GottaGoGirl (2615) -- 03.24.2006

How did this event happen in an Arby's? Was the Arby's closed during the event? Or were other customers still going in and out and ordering 5 bbq's to go? How did that work?

Fart Poopie (1257) -- 03.24.2006

Oh my word, KOC. You ate 5 large pizzas and drank 12 sprites in one sitting?!

I see heart disease in your future.

Bunghole In the... (432) -- 03.24.2006

GGG: Probably one of the "actors" had an in at the local Arby's and convinced the manager to rent it out at an agreed-upon rate for the event---closed to the general public

FP: While I agree with your sentiment about the unheathful intake of fat, heart disease is largely a predisposed type disease.

Fart Poopie (1257) -- 03.25.2006

Yes, you're right.
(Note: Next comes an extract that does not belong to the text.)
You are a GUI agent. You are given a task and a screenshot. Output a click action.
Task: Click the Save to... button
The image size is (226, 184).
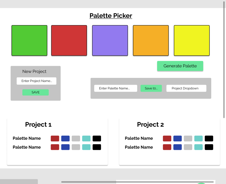[x=151, y=88]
I should have worded that a different way. There are some factors ,that cannot be helped, that lead to heart disease (age, gender-men have a higher risk, and genetics).

But, even if you are neither old, a man, nor have a genetic predisposition to heart disease things like smoking, not exercising, stress, being obese, drinking alcohol in excess and having high blood pressure and cholesterol are likely to buy you a ticket to heart disease. Obesity, by itself, will make a person more likely to get heart disease even if they don't have any of the other risk factors.
Either way, KOC has admitted to being overweight and having a piss poor diet. So let me rephrase:
Sorry KOC, if you keep going the way you're going, you're very likely to have heart disease in the future.

doniker (1517) -- 01.06.2008

I still think of this incident everytime I see a Pizza Hut commercial.

doniker (1517) -- 01.06.2008

I'm brain dead. I thought this was my Pizza Hut/shitting my pants story.

That's why I made the previous comment.